A Letónia está também a acelerar a construção de uma barreira de arame farpado na fronteira com a Bielorrússia, que será substituída por uma outra mais permanente durante 2022.

Ao contrário da Lituânia, que registou a chegada ao país de 4.200 migrantes antes de fechar a fronteira, a Letónia já declarou o estado de emergência em agosto, após registar as primeiras tentativas de travessia irregular.

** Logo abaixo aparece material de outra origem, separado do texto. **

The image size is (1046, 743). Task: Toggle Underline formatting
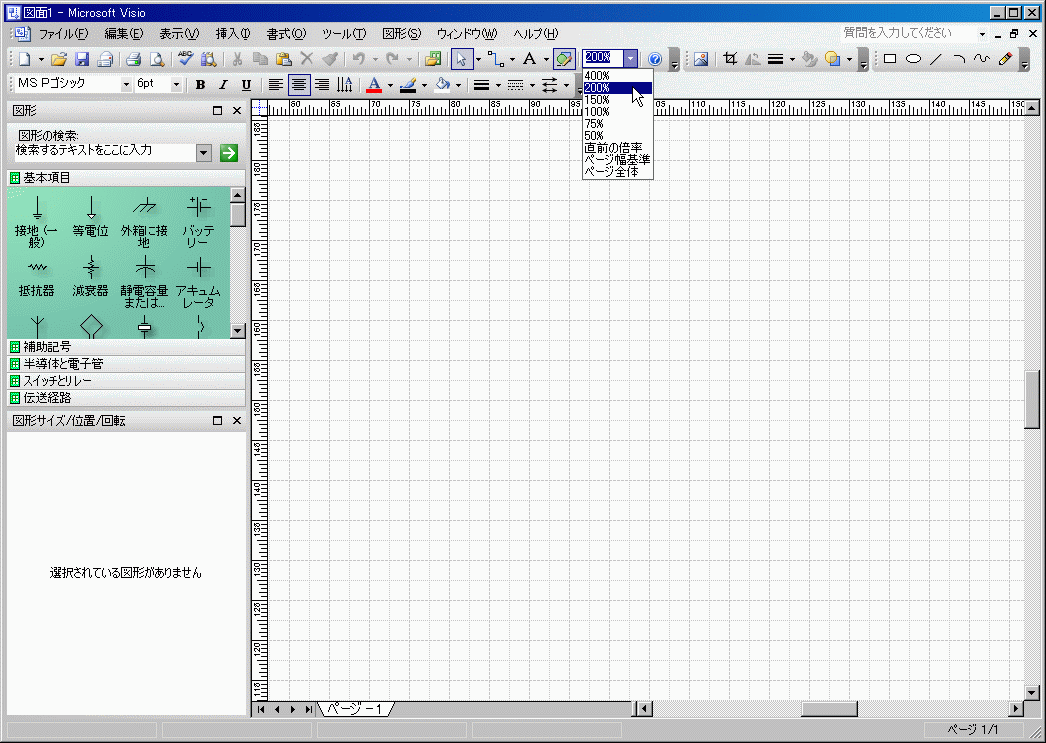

O comandante do serviço de vigilância de fronteiras lituano, Rustamas Liubajevas, disse ao portal de notícias 15min.lt que a pressão dos migrantes na fronteira permanece, mas que a situação é mais grave na Polónia, onde houve tentativas de derrubar as barreiras fronteiriças e até disparos contra os agentes polacos.

Segundo o Liubajevas, entrar na Polónia é mais rápido para alcançar o objetivo de entrar na Alemanha, que é para onde a maioria dos migrantes quer ir, e que é por isso que o regime bielorrusso de Alexander Lukashenko está a encorajar essas ações.

A UE tem acusado o Presidente bielorrusso, Alexander Lukashenko, de atrair cidadãos de países do Médio Oriente e de África para Minsk e depois facilitar-lhes a passagem para o espaço comunitário como retaliação pelas sanções económicas impostas por Bruxelas contra o seu regime.